Stedelijk openbaar vervoer is springlevend
Wijnand Veeneman, TU Delft: ‘Het gaat goed met het ov, maar niet met de ov-expertise’
Het gaat goed met het stedelijk openbaar vervoer. Wijnand Veeneman, universitair hoofddocent aan de TU Delft, ziet verschillende ontwikkelingen die inmiddels hebben geleid tot een renaissance in het stedelijk ov. Op de lange termijn leidt het energievraagstuk echter nog tot onzekerheden, en is het de vraag of de wetenschappelijke ov-expertise door de bezuinigingen niet te gefragmenteerd raakt.
Als Wijnand Veeneman, universitair hoofddocent organisatie en management aan de TU Delft, dagelijks in de trein om zich heen kijkt, merkt hij de eerste trend in het openbaar vervoer al op. ‘Er zijn steeds meer mensen aan het werk op laptops, of bezig met hun smartphones. De mogelijkheid om online te zijn maakt het openbaar vervoer aantrekkelijk.’ En dat is maar een van de ontwikkelingen die leiden tot een positieve trend in het openbaar vervoer.

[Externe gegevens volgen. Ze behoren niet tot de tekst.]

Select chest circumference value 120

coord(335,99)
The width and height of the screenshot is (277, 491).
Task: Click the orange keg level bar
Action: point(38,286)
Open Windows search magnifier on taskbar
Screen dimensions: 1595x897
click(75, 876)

Zo geeft Veeneman ook aan dat de generaties die gebruik hebben gemaakt van een ov-studentenkaart vaak ook na hun studententijd gebruik blijven maken van het openbaar vervoer. En door de leegloop van de landelijke gebieden wonen er meer mensen in stedelijke gebieden, waardoor daar een grotere vraag naar openbaar vervoer is ontstaan. Veeneman: ‘In de Nederlandse steden is echt een renaissance van het openbaar vervoer gaande.’
Aan de andere kant betekent de leegloop van de landelijke gebieden dat het daar voor het ov juist moeilijker wordt. Er reizen daar steeds minder mensen met de bus, waardoor het de vraag is of die bus op termijn nog wel de goede oplossing is. Veeneman: ‘De vervoersautoriteiten in landelijke regio’s zouden voor zichzelf een vitrine kunnen maken met alle verschillende opties om het basisvervoer te regelen. Daarbij kun je denken aan buurtbusachtige alternatieven – eventueel gedreven door vrijwilligers –, maar ook het maken van afspraken om met elkaar mee te rijden, en e-bikes. Als de bus wordt geschrapt komt er natuurlijk ook geld beschikbaar om alternatieven aan te bieden.’
Op de lange termijn zal de ontwikkeling van het ov worden beïnvloed door de uitkomst van de zoektocht naar een alternatief voor de verbrandingsmotor. Veeneman: ‘Er zijn drie ontwikkelingen gaande, waarvan we nog niet weten welke balans ze zullen krijgen: de verduurzaming van het openbaar vervoer, de ontwikkeling van de olieprijs als gevolg van schaarste en economische ontwikkeling, en de ontwikkeling van de elektrische auto. Vooral wat betreft die laatste is het de grote vraag of we klaar zijn voor een energietransitie voor het individueel vervoer. Uiteindelijk zal er een balans komen tussen deze ontwikkelingen, maar hoe die er uit gaat zien? Dat is interessant om te volgen.’ Nederland hoeft zich volgens Veeneman relatief weinig zorgen te maken over de onzekere uitkomsten van deze ontwikkelingen: ‘In grote delen van de Verenigde Staten is op één paard gewed: de auto. In Europa hebben we gelukkig ook het ouderwetse spoor dat simpeler op duurzame stroom is over te schakelen.’
Wat betreft de korte-termijn-trends in het ov is Veeneman duidelijk: ‘Het stedelijk ov is springlevend.’ Minder enthousiast is hij over de ontwikkelingen in de wetenschappelijke expertise rond ov. ‘De academische basis rond ov is heel dun geworden. Door de huidige manier van het op projectbasis financieren van onderzoek raakt de academische kennis steeds meer gefragmenteerd. En de bezuinigingen versterken dit alleen maar. Zo heb ik zelf bijvoorbeeld steeds minder tijd voor onderzoek, omdat ik vanwege bezuinigingen op onze afdeling meer onderwijs moet gaan geven. In het veld proberen we de kennis bij elkaar te houden door internationaal samen te werken, ook op het gebied van onderwijs.’
Gelukkig wordt Veeneman wel enthousiast van de ontwikkelingen op het spoor. ‘We klagen wel veel over het spoor, maar eigenlijk gaat het heel goed, er zijn allerlei nieuwe ontwikkelingen gaande. Sociale wetenschappen zoals psychologie, sociologie, en bestuurskunde krijgen steeds meer plaats in bijvoorbeeld de ontwikkeling van nieuw materieel. Het ontwerpen van een trein is niet meer alleen ingenieurswerk, maar draait ook om de beleving. Ik vind dat een positieve ontwikkeling.’